How are you supposed to access the data generated by a bearing that is located in a gigantic mixing tank in which hot molten plastic is sloshing around? A research group from TU Dresden, in cooperation with BASF and Phoenix Contact, are working on precisely this issue.
The BASF facility in Schwarzheide, Germany, produces chemical base materials. Located in the middle of the lignite mining area of Lusatia, the plant was established in 1935 as the Schwarzheide Hydrogenation Plant, and was initially used to produce synthetic gasoline from lignite. Today, it belongs to BASF SE and its main purpose since 1972 has been polyurethane production. In addition, the plant also produces engineering plastics, foams, pesticides, and paints.
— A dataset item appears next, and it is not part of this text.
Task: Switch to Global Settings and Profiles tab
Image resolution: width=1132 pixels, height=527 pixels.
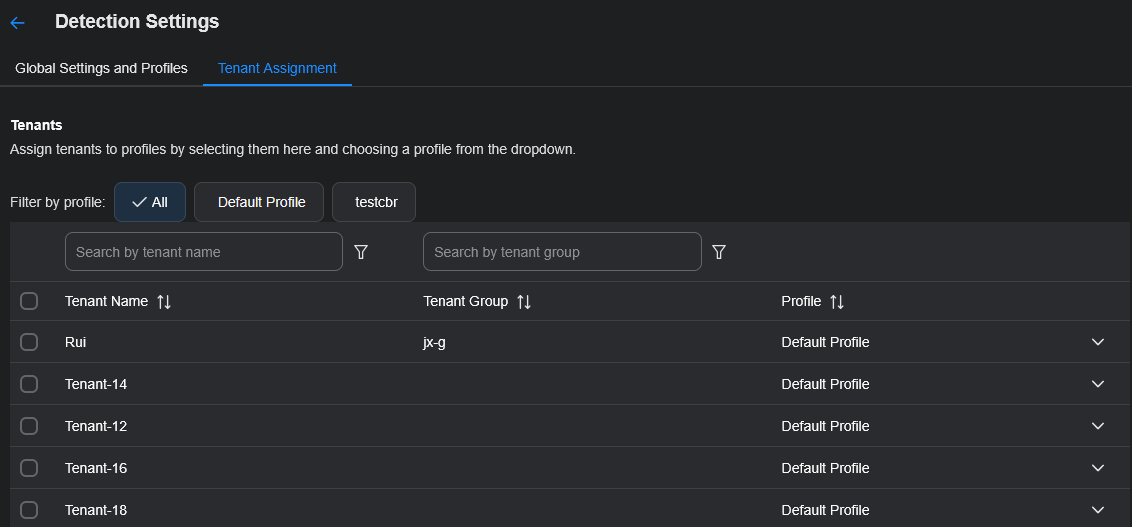Action: 101,68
Avoiding downtime at all costs
Processes such as heating, cooling, mixing, and casting are used to synthesize the respective end products from the base substances. The contents are mixed together and heated to temperatures of several hundred degrees in powerful mixing tanks. These are a central component of the production process. If the tanks stop, production stops. Then it gets expensive.
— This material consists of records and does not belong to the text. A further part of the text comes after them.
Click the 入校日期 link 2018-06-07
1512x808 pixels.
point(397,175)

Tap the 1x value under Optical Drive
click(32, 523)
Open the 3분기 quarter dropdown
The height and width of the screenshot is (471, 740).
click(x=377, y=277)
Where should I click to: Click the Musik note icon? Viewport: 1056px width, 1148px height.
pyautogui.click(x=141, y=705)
The mixer units in these tanks are moved by extremely strong bearings. These bearings are subject to normal levels of wear. The problem is that, because the mixer units are in the tank, the bearings are inaccessible. If the bearing fails, it happens suddenly and without warning. Therefore, maintenance routines in which the mixing tank can be inspected and, if necessary, the bearing replaced must follow a rigid schedule, which is always shorter than the actual wear, so that the system can be shut down in a controlled manner.
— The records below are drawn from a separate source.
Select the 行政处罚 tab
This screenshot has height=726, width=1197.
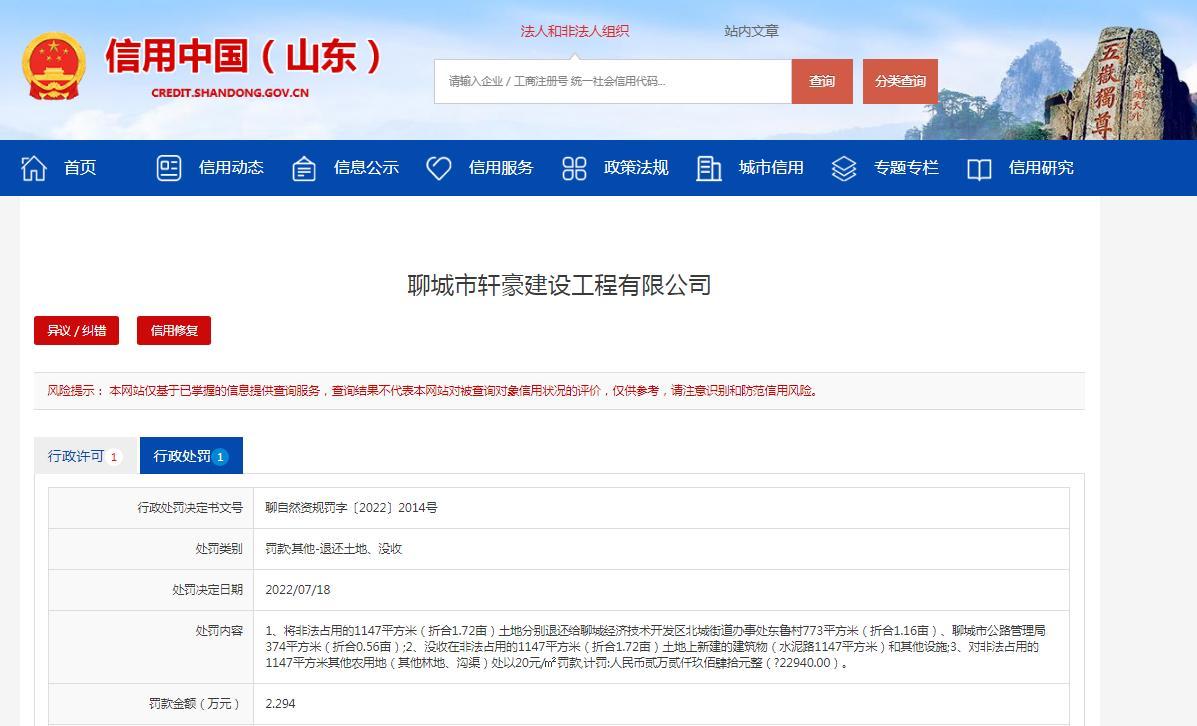click(x=191, y=456)
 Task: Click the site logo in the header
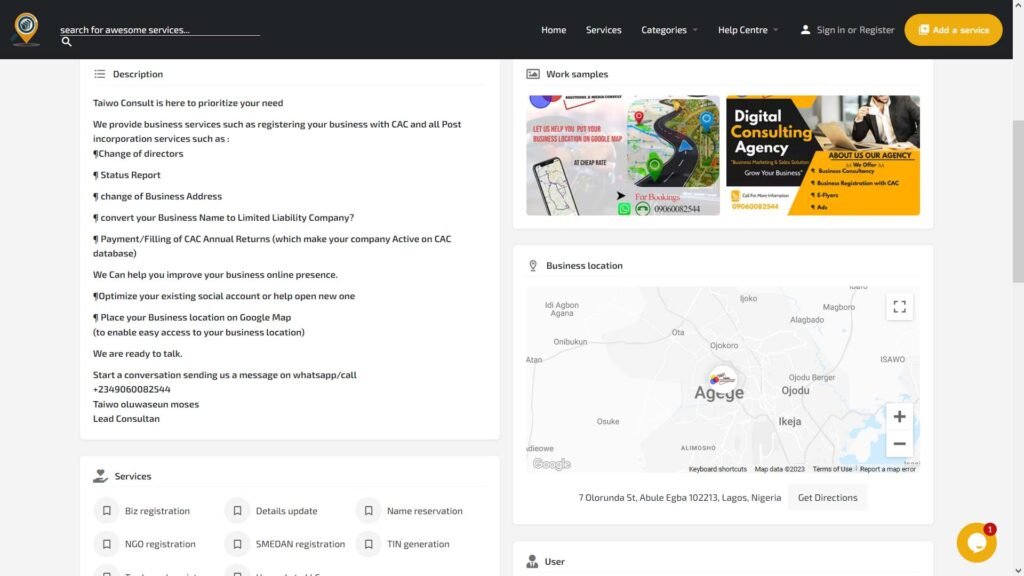click(x=28, y=28)
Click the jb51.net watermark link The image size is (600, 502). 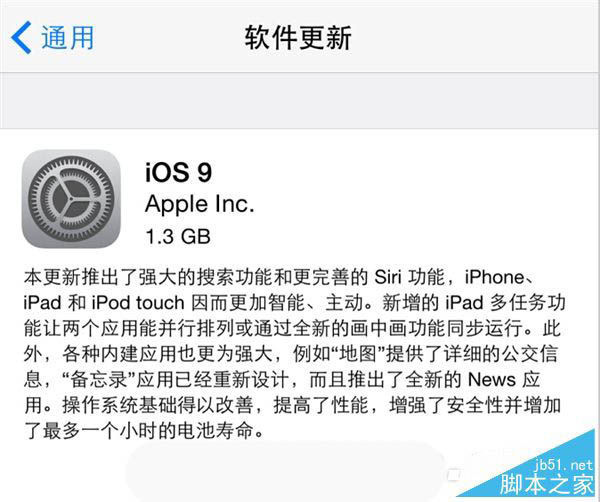pyautogui.click(x=564, y=465)
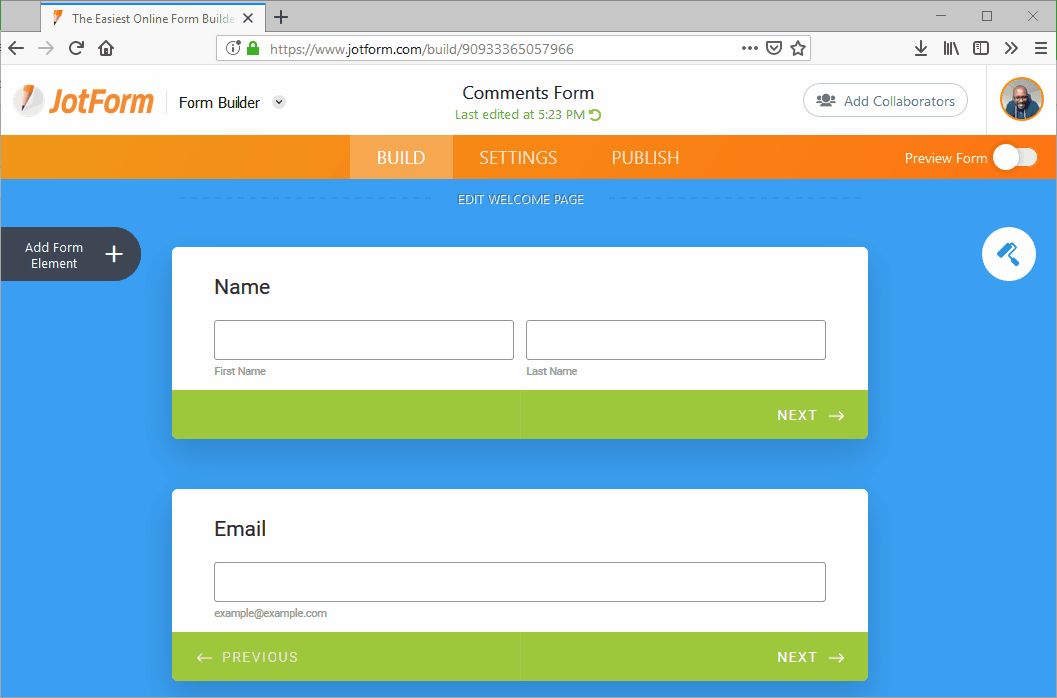Viewport: 1057px width, 698px height.
Task: Bookmark this page with the star icon
Action: coord(798,48)
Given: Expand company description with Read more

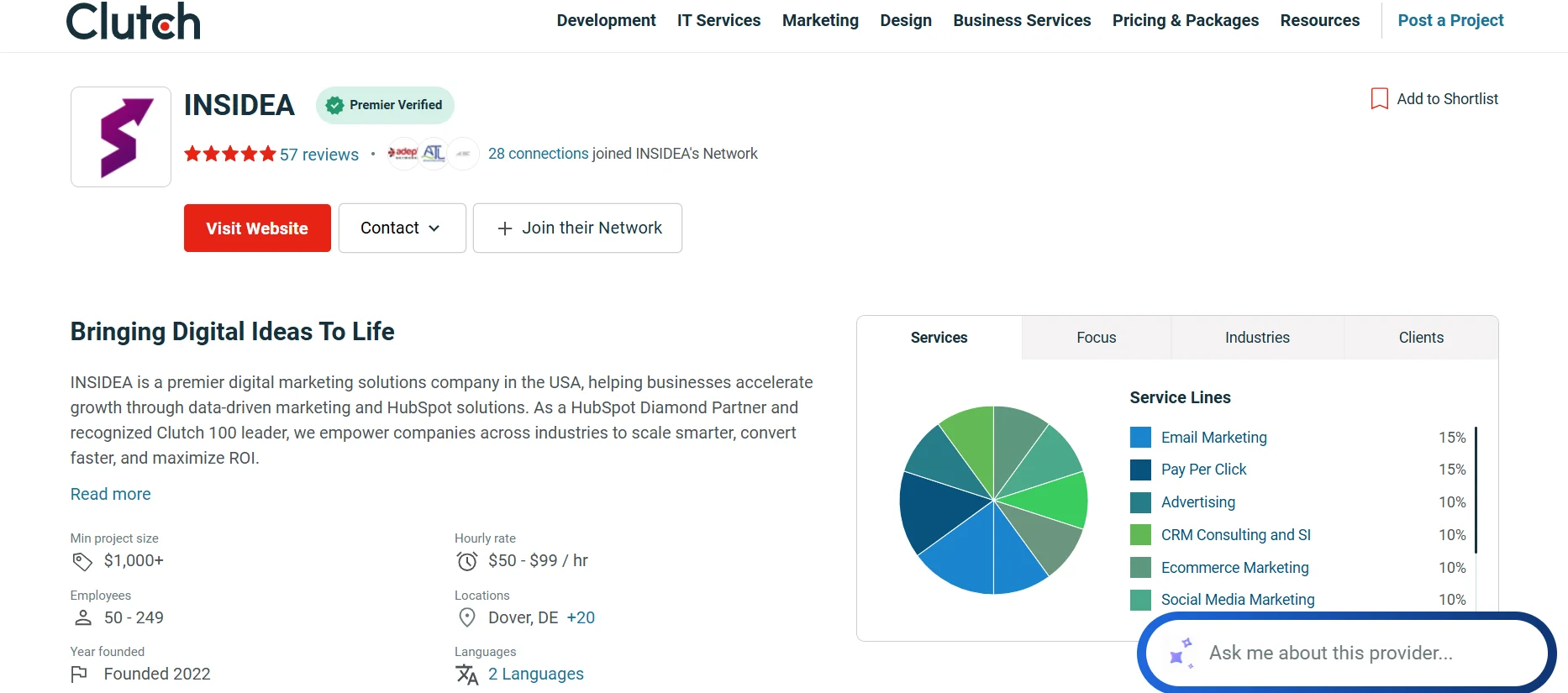Looking at the screenshot, I should point(111,494).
Wouldn’t it be nice to be able to determine the state of the bearing and therefore the stability of the process more precisely and as close to real time as possible? Then production would only have to be stopped when the state of the bearing actually necessitates a replacement.
But how do you access the bearing? And which sensors can withstand exposure to aggressive chemicals under heat and pressure reliably and for years?
Project wanted
This is where the new PLCnext Technology from Phoenix Contact comes in: this open-system control technology uses high-level languages. And not only that – state-of-the-art software tools such as Matlab Simulink are easy to integrate into PLCnext. This needed to be proved. So, as part of this year’s NAMUR Annual General Meeting, attendees set out to find a project in which PLCnext Technology was confronted with monitoring slow rotating equipment – a typical application in the
process industry.
That’s when TU Dresden came into play: after all, Head of the Chair of Process Control Systems and the System Process Engineering working group at the Technical University Dresden, Professor. Dr. Leon Urbas, knows the industry. And he knows Phoenix Contact. He gave the right advice regarding the hot tank and its battered but almost inaccessible bearing.
Dr. Markus Graube is the head scientist in the “Process To Order” laboratory at the institute. This laboratory is considered a leader in Germany when it comes to “model-based, data-driven, and information technology approaches for describing and predicting the behavior of modular systems”. Simply put, scientists want to use data to make predictions about the state of systems. This is to say, to be able to look into the tank without having to physically access it.
This makes them ideal partners for PLCnext Technology. The students use high-level languages to program the algorithms with which the controllers can make predictions based on the data obtained and derive actions such as alarms or the reduction of rotational speeds. Programming in machine code, which classic controllers work with, is too complex and expensive.
Ideal partners
In cooperation with the specialists from Phoenix Contact, Graube and his team developed a complex algorithm that makes it possible to draw conclusions on the state of the bearing from the current consumed by the electric motor, the temperature, and the composition of the material in the tank.
The algorithm, created with the help of Matlab Simulink, is able to recognize any deviations caused by a defective, sluggish bearing and to issue a warning before the bearing completely fails. The algorithm was uploaded to the controller without any problems.
In order to enable the target predictive maintenance, the control cabinet and its innovative controller are now installed on site and are busy recording data. The bearing, however, is not yet playing ball. So far it has run smoothly and there have been no situations in which intervention was necessary, which would allow the algorithm to learn. Everyone involved, however, is in full agreement: it’s only a matter of time.